Lundi 4 mars, les employées de l’EHPAD Arc-en-ciel de Bezons se sont mises en grève. Épuisées, elles dénoncent leurs conditions de travail en sous-effectif. Repris en 2020 par le groupe MAPAD, l’établissement n’a pas pris la peine d’agrandir l’équipe. Certains jours, seulement 5 soignants sont présents pour 60 résidents. Une situation qui ne permet pas de s’occuper de toutes les personnes âgées dans de bonnes conditions. 

Mais les revendications ne s’arrêtent pas là. Pour pouvoir effectuer correctement leur travail, les employées demandent du matériel neuf ou de meilleure qualité, ainsi qu’une revalorisation de leur salaire, et le paiement de toutes leurs heures d’astreintes. Elles somment le groupe d’arrêter leurs promesses non-tenues et demandent “du respect pour les salariés”. Au manque de reconnaissance dont elles sont victimes, s’ajoute un “management par le stress” et une pression de la part de groupe qui envoie des “assignation au tribunal lorsque [qu’elles demandent] une expertise sur nos conditions de travail”. 

Sans oublier que le métier qu’elles exercent est vecteur de nombreux accidents du travail ou maladies professionnelles. Les troubles musculo-squelettiques sont très courants en raison des charges à porter et des positions inconfortables auxquelles le personnel est confronté. Travailler moins nombreux.euses et avec un équipement de mauvaise qualité, c’est augmenter les pressions sur le corps et les risques sur la santé. 

Après 18 jours de grève “tumultueuse et de négociations acharnées”, elles obtiennent enfin gain de cause. Grâce à leur mobilisation, le groupe promet une “amélioration réelle de la prise en charge des résidents”. Cette amélioration va passer par une plus grande considération des salariées, notamment en recrutant à nouveau du personnel et en proposant des formations d’aides-soignantes aux auxiliaires de vie. Les salaires seront eux aussi revalorisés, pour enfin représenter l’investissement de toute l’équipe qui encadre cet établissement. Le matériel défectueux sera remplacé, et les employées pourront même avoir accès à une salle de repos. 

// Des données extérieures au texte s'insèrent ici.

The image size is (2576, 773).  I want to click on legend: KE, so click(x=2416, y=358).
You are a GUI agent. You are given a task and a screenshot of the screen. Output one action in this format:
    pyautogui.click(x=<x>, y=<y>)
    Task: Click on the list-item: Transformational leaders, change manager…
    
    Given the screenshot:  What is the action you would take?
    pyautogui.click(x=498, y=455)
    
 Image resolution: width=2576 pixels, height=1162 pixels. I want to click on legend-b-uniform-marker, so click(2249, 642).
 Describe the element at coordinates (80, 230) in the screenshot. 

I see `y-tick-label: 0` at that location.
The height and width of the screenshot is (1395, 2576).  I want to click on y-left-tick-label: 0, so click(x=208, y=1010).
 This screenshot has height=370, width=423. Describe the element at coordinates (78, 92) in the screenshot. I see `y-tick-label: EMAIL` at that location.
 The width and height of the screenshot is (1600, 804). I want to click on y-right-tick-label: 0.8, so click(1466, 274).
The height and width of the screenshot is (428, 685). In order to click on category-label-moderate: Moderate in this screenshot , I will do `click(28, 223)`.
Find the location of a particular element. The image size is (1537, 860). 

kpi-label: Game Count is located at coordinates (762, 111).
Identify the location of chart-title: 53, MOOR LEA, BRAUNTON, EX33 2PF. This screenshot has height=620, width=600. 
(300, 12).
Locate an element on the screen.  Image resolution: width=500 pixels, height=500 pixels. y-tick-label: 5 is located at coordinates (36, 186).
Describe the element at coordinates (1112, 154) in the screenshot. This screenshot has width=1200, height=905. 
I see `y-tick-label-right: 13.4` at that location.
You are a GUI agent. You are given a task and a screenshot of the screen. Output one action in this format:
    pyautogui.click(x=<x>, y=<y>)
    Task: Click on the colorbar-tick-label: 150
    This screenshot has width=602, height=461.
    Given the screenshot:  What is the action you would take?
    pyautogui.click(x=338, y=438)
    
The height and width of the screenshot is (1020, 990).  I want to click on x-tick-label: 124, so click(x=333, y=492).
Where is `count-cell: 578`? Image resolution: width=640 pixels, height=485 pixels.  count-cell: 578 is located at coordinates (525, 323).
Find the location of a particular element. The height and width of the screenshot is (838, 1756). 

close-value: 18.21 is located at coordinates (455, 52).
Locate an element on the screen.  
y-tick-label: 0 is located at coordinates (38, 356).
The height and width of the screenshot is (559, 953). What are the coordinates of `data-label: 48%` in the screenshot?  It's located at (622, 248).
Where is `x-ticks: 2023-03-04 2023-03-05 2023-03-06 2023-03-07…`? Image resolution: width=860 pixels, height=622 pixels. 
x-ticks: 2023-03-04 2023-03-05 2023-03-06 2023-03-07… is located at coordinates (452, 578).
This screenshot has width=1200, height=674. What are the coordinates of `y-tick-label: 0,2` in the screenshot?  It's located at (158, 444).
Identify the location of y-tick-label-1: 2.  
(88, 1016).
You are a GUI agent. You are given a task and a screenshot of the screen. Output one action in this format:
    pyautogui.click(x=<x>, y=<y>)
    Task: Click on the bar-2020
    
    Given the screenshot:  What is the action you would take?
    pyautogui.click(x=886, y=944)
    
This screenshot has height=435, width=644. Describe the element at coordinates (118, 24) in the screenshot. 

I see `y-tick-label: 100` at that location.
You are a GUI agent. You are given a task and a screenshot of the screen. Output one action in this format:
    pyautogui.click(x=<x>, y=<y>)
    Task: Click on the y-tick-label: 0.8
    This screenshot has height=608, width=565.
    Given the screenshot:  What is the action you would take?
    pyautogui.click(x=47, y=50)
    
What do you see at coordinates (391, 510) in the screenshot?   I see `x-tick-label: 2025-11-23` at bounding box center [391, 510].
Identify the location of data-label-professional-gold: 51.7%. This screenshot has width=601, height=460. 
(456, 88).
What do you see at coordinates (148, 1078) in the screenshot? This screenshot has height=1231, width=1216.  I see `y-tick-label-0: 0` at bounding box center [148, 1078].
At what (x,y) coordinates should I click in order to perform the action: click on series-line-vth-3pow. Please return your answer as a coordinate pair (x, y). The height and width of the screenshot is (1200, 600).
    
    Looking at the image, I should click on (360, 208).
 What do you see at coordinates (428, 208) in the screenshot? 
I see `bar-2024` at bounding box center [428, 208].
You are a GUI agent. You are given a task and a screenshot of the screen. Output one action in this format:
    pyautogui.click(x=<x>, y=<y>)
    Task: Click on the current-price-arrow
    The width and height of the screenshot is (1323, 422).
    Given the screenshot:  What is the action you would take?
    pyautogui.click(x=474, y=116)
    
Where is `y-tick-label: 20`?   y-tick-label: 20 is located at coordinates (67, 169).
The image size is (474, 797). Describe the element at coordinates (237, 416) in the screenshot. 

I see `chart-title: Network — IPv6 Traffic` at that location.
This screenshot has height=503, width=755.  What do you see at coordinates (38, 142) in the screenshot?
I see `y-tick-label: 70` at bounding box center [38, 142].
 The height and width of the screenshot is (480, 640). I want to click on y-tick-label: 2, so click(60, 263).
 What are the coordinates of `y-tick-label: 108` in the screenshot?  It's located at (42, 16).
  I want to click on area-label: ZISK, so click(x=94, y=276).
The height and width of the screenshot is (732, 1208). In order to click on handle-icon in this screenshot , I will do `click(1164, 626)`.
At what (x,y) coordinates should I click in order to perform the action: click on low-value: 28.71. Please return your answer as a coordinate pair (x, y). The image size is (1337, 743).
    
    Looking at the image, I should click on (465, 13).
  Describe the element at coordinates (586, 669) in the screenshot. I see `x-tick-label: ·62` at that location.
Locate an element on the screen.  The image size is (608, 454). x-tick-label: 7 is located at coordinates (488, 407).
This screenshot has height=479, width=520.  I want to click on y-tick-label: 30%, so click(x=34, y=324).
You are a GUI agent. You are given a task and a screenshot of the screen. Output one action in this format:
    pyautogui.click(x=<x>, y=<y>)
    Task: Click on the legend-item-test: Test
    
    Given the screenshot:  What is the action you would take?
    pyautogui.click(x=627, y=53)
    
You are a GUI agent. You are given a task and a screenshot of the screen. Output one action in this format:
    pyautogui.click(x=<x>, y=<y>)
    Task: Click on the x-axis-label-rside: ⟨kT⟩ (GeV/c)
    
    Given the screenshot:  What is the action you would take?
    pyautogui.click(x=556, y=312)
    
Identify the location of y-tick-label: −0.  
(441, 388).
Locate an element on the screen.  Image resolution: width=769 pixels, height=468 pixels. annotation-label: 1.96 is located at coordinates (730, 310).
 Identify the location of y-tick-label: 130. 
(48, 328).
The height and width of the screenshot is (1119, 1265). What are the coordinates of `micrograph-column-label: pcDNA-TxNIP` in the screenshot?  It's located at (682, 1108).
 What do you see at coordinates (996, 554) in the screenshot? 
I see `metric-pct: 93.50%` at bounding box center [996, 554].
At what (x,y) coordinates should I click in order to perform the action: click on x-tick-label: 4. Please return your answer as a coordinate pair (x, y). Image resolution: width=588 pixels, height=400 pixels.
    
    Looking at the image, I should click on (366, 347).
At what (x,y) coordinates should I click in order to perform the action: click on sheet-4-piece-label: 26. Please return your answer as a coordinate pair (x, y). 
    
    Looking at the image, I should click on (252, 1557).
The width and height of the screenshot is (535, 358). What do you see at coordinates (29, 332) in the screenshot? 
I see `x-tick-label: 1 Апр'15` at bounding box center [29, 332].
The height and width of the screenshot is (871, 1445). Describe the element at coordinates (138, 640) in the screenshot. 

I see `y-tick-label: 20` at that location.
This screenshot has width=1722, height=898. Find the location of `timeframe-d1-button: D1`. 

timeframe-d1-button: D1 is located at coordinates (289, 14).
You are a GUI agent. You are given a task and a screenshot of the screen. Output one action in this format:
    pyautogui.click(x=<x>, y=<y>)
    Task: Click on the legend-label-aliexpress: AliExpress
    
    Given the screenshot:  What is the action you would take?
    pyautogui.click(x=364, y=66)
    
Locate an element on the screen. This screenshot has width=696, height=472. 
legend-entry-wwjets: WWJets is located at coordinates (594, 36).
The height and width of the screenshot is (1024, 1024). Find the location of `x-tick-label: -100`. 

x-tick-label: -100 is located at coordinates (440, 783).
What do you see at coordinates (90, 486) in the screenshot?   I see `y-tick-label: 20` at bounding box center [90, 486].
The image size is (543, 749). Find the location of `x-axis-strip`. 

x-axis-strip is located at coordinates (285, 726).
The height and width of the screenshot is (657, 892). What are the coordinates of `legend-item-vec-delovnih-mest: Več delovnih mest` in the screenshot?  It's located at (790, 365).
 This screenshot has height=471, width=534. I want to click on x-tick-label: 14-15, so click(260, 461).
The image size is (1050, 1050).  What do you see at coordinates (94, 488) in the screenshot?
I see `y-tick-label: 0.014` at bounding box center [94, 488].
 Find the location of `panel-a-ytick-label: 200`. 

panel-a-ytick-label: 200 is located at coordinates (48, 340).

Cette victoire obtenue par l’équipe de l’EHPAD Arc-en-ciel va également profiter à tous les résidents, ainsi qu’à leur famille. C’est bien souvent le manque de considération apporté au personnel qui cause la maltraitance. Fatigué.es, en sous-effectif et pas entendu.es par leur directions, les employé.es de ces établissements ne peuvent tenir le rythme qu’on leur impose. 

La crise dont souffrent les EHPAD n’est pas seulement financière, elle est principalement humaine. Refuser d’investir dans du personnel qualifié, c’est accepter de considérer les personnes âgées comme une marchandise, et les établissements comme des usines. 

C’est ce modèle de marchandisation qui est aujourd’hui questionné face aux trop nombreuses dérives. Alors, quel avenir pour les EHPAD ? Plus généralement c’est la place des personnes âgées au sein de nos sociétés qu’il faut repenser.